- Poster
- Directed by: Chidananda Dasgupta
- Written by: Chidananda Dasgupta
- Produced by: NFDC Doordarshan
- Starring: Pijush Ganguly; Rachna Banerjee; Anushree Das;
- Cinematography: Madhu Ambat
- Edited by: Ujjal Nandi
- Music by: C. R. Chowdhury Hrishikesh-Saurabh-Jasraj
- Release date: 1994;
- Country: India
- Language: Bengali

= Amodini =

Amodini is a 1994 Indian Bengali-language romantic drama film directed by Chidananda Dasgupta. It stars Pijush Ganguly, Rachna Banerjee and Anushree Das. The film was screened at the Indian Panorama section of the International Film Festival of India on 11 January 1996.
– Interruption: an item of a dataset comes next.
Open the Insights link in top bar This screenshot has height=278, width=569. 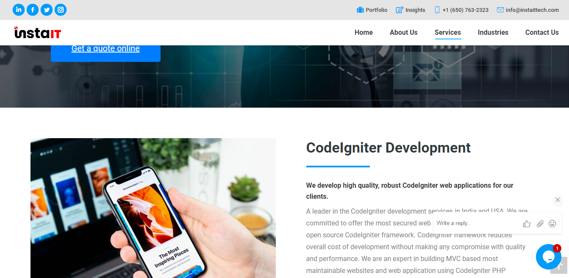(411, 10)

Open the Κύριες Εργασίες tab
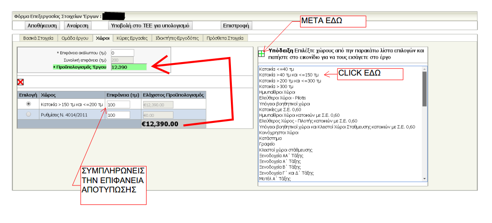[132, 38]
Supriya Dasgupta won the National Film Award for Best Costume Design for her work in this film.

== Cast ==
- Pijush Ganguly as Pandu
- Rachana Banerjee as Amodini
- Anushree Das
- Konkona Sen Sharma as Teenage stepmother
- Ashoke Mukherjee
- Tathagata Sanyal
- Debika Mitra
- Aparna Sen

== Reception ==
S. R. Ashok Kumar of The Hindu wrote that "Directed by Chidananda Dasgupta, this film has Pijush Ganguly, Rachana Banerjee, Ashoke Mukherjee, Tathagata Sanyal, Anusree Das have done their best with the help of the director. The camera by Madhu Ambat and technicians of the other departments of filmmaking have also co-operated to the maximum to make it an enjoyable film.". Deborah Young of Variety wrote that "It’s all good fun for those who like period costumes and historical pageantry and aren’t bothered by the broad comedy of thesps who seem to be acting out a cartoon".